Regulation of endothelin1 signaling during craniofacial development

How facial skeletons are patterned to obtain specialized characteristics across diverse vertebrates is an intriguing question. That some of the principles of facial patterning are shared, yet the outcome so different, speaks of the intricacies involved in the regulation. Genetic and pharmacological studies demonstrate that Endothelin1 (Edn1) signaling patterns the ventral facial skeleton in fish, chicks, and mice. When Edn1 function is reduced early in development the ventral lower jaw and supporting structures are reduced in size and often fused to their dorsal upper jaw counterparts. Through genetic analysis in zebrafish we show that FurinA and Plcb3 function within the Edn1 pathway.

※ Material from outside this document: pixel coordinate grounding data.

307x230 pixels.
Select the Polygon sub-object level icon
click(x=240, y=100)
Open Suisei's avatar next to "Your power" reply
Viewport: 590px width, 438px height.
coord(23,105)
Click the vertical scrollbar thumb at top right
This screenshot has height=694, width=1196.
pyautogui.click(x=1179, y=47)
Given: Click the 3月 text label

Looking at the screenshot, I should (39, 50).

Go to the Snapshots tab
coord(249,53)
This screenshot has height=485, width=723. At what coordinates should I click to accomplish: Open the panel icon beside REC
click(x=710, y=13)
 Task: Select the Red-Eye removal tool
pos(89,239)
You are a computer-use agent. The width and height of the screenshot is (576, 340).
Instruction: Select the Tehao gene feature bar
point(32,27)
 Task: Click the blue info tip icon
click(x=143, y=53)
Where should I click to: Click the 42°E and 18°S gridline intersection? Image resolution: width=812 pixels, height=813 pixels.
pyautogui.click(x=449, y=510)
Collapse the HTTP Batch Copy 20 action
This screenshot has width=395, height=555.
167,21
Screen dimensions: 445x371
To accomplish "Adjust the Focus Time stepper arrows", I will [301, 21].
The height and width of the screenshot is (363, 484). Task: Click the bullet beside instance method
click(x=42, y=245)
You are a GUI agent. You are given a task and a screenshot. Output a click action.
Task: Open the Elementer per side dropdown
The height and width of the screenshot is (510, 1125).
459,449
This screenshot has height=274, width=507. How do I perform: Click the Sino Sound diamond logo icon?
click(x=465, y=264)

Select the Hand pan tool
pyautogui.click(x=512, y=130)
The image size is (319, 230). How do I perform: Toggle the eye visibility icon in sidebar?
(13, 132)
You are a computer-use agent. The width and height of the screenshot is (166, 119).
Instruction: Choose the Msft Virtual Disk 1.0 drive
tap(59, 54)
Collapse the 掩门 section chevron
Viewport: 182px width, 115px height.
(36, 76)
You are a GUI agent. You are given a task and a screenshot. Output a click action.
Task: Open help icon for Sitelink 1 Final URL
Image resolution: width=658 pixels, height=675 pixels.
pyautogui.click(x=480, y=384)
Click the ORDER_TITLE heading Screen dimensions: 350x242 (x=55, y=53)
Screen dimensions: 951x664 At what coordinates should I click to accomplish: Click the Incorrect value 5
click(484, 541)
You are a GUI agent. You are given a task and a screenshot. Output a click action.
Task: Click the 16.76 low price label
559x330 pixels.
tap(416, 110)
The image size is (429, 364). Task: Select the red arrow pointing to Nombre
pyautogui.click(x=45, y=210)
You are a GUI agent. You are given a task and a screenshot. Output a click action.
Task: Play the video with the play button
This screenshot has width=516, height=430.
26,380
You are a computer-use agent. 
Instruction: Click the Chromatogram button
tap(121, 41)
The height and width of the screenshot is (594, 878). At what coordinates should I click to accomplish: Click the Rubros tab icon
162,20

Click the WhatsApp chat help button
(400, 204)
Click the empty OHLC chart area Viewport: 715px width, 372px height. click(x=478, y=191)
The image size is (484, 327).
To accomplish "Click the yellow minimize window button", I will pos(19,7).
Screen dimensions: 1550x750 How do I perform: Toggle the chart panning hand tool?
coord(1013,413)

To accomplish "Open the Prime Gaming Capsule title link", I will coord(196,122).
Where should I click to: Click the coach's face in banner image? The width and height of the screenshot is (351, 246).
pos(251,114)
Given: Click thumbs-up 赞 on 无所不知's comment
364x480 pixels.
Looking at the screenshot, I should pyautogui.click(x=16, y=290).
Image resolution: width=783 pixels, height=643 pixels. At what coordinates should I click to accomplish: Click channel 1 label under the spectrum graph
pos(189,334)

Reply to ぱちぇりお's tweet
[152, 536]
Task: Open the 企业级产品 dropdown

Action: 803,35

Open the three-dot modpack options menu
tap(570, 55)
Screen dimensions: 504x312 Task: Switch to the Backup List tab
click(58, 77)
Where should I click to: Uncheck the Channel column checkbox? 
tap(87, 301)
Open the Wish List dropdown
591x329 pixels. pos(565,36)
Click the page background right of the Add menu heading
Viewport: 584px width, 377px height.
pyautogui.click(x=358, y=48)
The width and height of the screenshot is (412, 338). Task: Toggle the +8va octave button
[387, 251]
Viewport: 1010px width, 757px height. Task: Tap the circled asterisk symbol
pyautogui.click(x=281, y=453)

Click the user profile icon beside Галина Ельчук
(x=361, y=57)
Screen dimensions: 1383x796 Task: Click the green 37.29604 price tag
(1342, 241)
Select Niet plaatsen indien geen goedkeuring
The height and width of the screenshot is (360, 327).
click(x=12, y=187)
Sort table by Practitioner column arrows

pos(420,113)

FurinA is a proprotein convertase which activates numerous proproteins. A loss of FurinA function results in facial skeletal phenotypes which resemble a partial loss of Edn1. The ventral structures are not strongly reduced in size but are fused to their dorsal counterparts. Furthermore, we show that edn1-dependent gene expression is compromised in furinA mutants, and that the combined loss of function of furinA and its co-ortholog furinB resembles the severe loss of Edn1. These results demonstrate the role of Furin in craniofacial patterning and its in vivo role in activating Edn1.; Similarly, plcb3 mutants have skeletal phenotypes resembling those of edn1 mutants, suggesting Plcb3 is also a component of the Edn1 pathway. The Edn1 ligand signals through a G protein-coupled receptor pathway that activates PLC*. PLC* are modular proteins that contain several structural domains. An N-terminal PH domain is critical for substrate binding and membrane localization. Through a morpholino-mediated deletion in the PH domain we demonstrate that two independent plcb3 catalytic domain mutations act as dominant negative regulators of Edn1-PLC* mediated signaling. As naturally occurring splice variants of PLC* and PLC-like genes have been identified which have intact PH domains but not intact catalytic domains, our results support a role for these genes as negative regulators of important developmental pathways, including the Edn1 pathway. Together, our study of furinA and plcb3 demonstrate complexities in regulating Edn1 signaling, allowing for fine control of facial patterning and helping to explain facial diversity among vertebrates. This dissertation includes my co-authored materials.